Passage given:
────────

Whenever I see the designation "_____ analyst" I always wonder, if you understand your chosen industry so well, why are you working for someone else? :-)

I do agree with a lot of what he's saying, Facebook is an impressive success and it's potential at this point is immeasurable.

But that is the only way you can compare them to Google 5 years ago.

Virtually everything online is social networking to some degree or another at this point, and many companies besides Facebook are innovating. Whereas 5 years ago, Google was the only company doing anything interesting or unique with search.

Because of that Google was able to create a product that stood out so dramatically it was a no brainer to use them and no one else for search.

In social networking there are so many different approaches that multiple major players can coexist. Facebook dominates in many ways but that doesn't stop Twitter and Foursquare from being successful.

Comparing Facebook and Google to Google and Microsoft is something you do purely because it makes a good sound bite.

────────

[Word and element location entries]
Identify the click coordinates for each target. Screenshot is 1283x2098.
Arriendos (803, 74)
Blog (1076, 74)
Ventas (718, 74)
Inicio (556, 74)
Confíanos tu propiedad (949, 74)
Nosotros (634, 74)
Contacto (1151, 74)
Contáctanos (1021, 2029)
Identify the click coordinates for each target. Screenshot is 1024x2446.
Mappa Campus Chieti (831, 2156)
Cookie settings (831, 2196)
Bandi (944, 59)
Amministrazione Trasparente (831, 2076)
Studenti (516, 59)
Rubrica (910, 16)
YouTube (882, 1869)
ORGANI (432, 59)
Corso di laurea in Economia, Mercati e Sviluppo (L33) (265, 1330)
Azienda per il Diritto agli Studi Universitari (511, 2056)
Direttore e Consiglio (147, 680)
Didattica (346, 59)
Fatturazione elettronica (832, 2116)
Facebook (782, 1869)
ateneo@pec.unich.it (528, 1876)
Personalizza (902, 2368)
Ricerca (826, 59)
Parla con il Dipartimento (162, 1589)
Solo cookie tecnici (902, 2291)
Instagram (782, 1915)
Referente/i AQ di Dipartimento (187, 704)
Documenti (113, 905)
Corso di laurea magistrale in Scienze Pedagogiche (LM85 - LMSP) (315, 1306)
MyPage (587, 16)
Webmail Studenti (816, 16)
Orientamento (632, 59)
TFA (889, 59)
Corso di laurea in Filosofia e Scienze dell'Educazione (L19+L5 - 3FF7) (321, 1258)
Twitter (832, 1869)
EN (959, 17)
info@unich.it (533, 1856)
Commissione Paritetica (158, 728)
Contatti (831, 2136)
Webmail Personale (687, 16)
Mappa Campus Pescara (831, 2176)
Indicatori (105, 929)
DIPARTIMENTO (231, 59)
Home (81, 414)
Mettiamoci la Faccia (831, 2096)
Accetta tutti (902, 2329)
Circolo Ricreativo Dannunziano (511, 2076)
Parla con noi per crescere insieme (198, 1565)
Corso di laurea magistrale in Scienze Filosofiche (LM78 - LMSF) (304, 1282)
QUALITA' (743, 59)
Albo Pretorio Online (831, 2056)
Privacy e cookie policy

────────

Written request A:
Please reproduce the entries from the line containing "Confíanos tu propiedad (949, 74)" down to the line containing "Azienda per il", both included, copying every line in this span, with the coordinate values in the answers multiplied by 1.65 and rounded to whole numbers, halves rounded up. Leave the instruction line in that span unchanged.
Written request B:
Carry on the comment comparing Facebook with Google from the point where it ends.

Task result A:
Confíanos tu propiedad (1566, 122)
Nosotros (1046, 122)
Contacto (1899, 122)
Contáctanos (1685, 3348)
Identify the click coordinates for each target. Screenshot is 1024x2446.
Mappa Campus Chieti (1371, 3557)
Cookie settings (1371, 3623)
Bandi (1558, 97)
Amministrazione Trasparente (1371, 3425)
Studenti (851, 97)
Rubrica (1502, 26)
YouTube (1455, 3084)
ORGANI (713, 97)
Corso di laurea in Economia, Mercati e Sviluppo (L33) (437, 2195)
Azienda per il Diritto agli Studi Universitari (843, 3392)

Task result B:
It's true that Google stands no chance of competing with Facebook in generalized social networking any time soon. But Google is a search engine.

It would be like calling a popular FTP program a competitor to a popular email app.

True there's enough overlap between the two company's goals that, looking forward and trying to predict where things might go, you could guess that they will become direct competitors. But the internet is notoriously hard to predict long term.

It's safe to say that the majority of Facebookers also use Google search, and the reverse is (almost) as true. So no conflict yet.

Hugene

8:41 pm on Jan 5, 2011 (gmt 0)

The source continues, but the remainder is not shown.